* _Your task_
Beginning with the line where "Instruction: Click the" occurs, set down each line of the records through the final one, exactly and without additions.

* _Material to process_
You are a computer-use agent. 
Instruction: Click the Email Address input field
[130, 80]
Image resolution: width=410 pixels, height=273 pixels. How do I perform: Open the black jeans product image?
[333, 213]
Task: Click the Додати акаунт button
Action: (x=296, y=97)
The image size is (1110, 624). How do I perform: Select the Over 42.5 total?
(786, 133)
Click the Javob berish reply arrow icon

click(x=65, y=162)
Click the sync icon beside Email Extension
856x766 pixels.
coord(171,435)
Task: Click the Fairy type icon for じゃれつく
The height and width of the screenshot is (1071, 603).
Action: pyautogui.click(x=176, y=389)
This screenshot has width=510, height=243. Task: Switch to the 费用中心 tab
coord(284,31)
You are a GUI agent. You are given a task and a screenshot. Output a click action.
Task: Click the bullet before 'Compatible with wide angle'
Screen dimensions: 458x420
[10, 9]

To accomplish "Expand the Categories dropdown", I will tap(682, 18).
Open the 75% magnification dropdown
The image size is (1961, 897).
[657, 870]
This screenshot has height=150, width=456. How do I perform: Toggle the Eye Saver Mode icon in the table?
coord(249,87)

* _Your solution_
Instruction: Click the Email Address input field
[130, 80]
Image resolution: width=410 pixels, height=273 pixels. How do I perform: Open the black jeans product image?
[333, 213]
Task: Click the Додати акаунт button
Action: (x=296, y=97)
The image size is (1110, 624). How do I perform: Select the Over 42.5 total?
(786, 133)
Click the Javob berish reply arrow icon

click(x=65, y=162)
Click the sync icon beside Email Extension
856x766 pixels.
coord(171,435)
Task: Click the Fairy type icon for じゃれつく
The height and width of the screenshot is (1071, 603).
Action: pyautogui.click(x=176, y=389)
This screenshot has width=510, height=243. Task: Switch to the 费用中心 tab
coord(284,31)
You are a GUI agent. You are given a task and a screenshot. Output a click action.
Task: Click the bullet before 'Compatible with wide angle'
Screen dimensions: 458x420
[10, 9]

To accomplish "Expand the Categories dropdown", I will tap(682, 18).
Open the 75% magnification dropdown
The image size is (1961, 897).
[657, 870]
This screenshot has height=150, width=456. How do I perform: Toggle the Eye Saver Mode icon in the table?
coord(249,87)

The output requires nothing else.